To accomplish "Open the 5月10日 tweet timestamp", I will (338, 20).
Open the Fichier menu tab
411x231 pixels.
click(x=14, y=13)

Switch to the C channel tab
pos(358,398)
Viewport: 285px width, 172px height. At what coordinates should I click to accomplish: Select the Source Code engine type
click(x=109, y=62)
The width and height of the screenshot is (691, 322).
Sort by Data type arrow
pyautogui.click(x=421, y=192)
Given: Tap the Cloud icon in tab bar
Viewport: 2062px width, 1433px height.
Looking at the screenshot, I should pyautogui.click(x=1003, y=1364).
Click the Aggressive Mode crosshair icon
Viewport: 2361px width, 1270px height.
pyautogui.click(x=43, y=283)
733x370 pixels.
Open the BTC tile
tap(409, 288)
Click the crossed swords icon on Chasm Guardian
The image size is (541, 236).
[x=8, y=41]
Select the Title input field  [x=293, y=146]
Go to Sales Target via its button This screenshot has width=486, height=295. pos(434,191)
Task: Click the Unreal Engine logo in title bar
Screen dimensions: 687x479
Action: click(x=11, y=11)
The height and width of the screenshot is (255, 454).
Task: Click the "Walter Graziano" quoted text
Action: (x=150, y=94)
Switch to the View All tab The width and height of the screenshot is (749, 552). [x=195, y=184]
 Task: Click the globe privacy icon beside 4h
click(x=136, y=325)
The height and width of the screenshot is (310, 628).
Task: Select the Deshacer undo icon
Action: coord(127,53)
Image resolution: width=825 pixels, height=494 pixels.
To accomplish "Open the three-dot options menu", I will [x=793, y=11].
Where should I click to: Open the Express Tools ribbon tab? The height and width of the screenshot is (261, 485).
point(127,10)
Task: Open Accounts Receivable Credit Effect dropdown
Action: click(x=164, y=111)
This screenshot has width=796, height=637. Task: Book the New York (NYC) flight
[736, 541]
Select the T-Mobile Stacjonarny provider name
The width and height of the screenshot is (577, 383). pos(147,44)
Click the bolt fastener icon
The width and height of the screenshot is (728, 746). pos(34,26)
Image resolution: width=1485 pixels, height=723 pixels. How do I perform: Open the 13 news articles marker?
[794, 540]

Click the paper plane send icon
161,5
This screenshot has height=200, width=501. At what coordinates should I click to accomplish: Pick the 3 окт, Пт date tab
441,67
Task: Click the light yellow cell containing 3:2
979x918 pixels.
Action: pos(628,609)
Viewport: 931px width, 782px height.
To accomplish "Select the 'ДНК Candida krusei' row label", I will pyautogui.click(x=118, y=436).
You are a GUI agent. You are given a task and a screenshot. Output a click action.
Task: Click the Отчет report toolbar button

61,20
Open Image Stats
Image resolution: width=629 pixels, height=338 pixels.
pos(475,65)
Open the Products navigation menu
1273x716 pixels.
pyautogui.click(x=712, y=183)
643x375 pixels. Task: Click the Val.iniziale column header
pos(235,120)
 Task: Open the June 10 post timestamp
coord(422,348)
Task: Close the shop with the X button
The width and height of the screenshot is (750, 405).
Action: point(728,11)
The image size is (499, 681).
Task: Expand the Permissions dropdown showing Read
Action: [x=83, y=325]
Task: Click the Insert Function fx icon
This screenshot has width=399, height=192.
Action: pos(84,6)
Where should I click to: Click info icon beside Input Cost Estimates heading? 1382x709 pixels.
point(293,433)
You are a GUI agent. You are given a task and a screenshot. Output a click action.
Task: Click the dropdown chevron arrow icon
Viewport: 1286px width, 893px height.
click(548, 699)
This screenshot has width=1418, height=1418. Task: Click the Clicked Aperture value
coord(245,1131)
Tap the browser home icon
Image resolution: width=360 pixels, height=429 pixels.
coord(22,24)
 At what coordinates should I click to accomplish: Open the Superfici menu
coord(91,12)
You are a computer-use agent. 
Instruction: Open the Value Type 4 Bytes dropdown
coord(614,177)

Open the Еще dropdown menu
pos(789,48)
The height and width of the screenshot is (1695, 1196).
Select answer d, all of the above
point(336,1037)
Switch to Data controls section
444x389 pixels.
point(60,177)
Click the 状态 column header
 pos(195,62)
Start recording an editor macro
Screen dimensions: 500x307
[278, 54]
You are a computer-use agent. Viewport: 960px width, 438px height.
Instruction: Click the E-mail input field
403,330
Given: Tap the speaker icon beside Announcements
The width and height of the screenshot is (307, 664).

# WORK INSTRUCTIONS
From the line holding "Start recording an editor macro" to the last line of the entries above, restate each line exactly; include both ends and omit everything else.

# RESULT BELOW
Start recording an editor macro
Screen dimensions: 500x307
[278, 54]
You are a computer-use agent. Viewport: 960px width, 438px height.
Instruction: Click the E-mail input field
403,330
Given: Tap the speaker icon beside Announcements
The width and height of the screenshot is (307, 664).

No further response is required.